Journalist Sue Branford and social scientist Maurício Torres spent a month learning about Ferrogrão (Grainrail), one of the newest threats to the Brazilian Amazon – first meeting with government officials in Brasilia and then travelling along the proposed route, speaking to both sides in the heated debate over its construction. This the first of their reports.
The BR-163 highway is being overwhelmed with truck traffic moving soy from the interior state of Mato Grosso to ports on the Tapajós River, where the cargo is moved to barges taking it down the Amazon for export to the EU and China. Soy farmers and transnational commodities companies say the answer is a new Amazon railway.
Ferrogrão (Grainrail) would stretch for 934 kilometers (580 miles), running parallel to the BR-163, from northern Mato Grosso to the port of Miritituba on the Tapajós River. Proponents argue the new rail line would cut freight costs, while reducing shipment times and backlogs, and even decrease greenhouse gas emissions due to transport.
Conservationists and indigenous groups strongly oppose the plan, saying that the railroad threatens the Amazon rainforest and the Cerrado, would likely have harmful impacts on three indigenous groups, and would open 14 protected areas to illegal intruders, including loggers and ranchers.
Grainrail has yet to be green lighted, maybe due to Brazil’s political and economic instability.
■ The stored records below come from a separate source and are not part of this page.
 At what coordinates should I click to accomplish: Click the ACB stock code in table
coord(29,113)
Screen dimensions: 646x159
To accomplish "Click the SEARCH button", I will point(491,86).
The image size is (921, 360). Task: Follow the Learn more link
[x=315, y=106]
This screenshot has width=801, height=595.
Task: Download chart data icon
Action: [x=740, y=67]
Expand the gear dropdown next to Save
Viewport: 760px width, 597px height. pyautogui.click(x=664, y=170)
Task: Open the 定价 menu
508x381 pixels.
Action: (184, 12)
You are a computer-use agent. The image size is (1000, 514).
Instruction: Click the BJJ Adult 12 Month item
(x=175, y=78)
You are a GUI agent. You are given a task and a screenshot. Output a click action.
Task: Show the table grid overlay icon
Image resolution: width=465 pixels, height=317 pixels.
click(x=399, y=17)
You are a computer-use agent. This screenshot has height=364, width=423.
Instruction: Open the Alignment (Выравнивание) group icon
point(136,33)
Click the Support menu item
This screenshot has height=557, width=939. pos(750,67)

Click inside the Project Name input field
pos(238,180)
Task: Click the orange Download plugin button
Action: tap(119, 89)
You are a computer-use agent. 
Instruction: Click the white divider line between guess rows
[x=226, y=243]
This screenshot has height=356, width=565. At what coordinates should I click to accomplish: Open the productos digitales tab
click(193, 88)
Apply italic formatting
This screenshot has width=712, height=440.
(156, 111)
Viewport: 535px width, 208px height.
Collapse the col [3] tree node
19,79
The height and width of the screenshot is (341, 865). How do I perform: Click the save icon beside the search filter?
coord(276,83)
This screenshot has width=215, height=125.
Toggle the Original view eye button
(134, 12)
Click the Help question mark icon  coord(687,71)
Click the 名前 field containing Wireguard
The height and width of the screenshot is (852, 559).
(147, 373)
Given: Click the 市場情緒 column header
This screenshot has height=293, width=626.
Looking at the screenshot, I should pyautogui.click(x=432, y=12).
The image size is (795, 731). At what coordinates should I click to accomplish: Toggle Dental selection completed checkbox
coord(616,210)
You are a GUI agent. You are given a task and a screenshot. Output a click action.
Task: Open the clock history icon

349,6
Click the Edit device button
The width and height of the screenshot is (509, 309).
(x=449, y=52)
Investors may be waiting to see how the election of Jair Bolsonaro might impact the nation – possibly opening the way for much longed-for Amazon industrial waterways. This story is the first in an exclusive Mongabay series about Grainrail.
Find in the report this comment about the investments in infrastructure taking place in Mato Grosso and in the Amazon:
“New roads, railways, dams and shipping routes will inevitably aggravate the serious problems of deforestation and create new social-spatial tensions,” said Antonio Ioris, from the University of Cardiff. “Once again [the authorities] are invoking an obtuse productivist logic, according to which ‘the more production, the better’ without questioning the long-term consequences. Agribusiness is defended as if it were unquestionably a benefit to the whole population, ignoring the fact that its unbridled expansion leaves a legacy of environmental degradation and even more poverty.”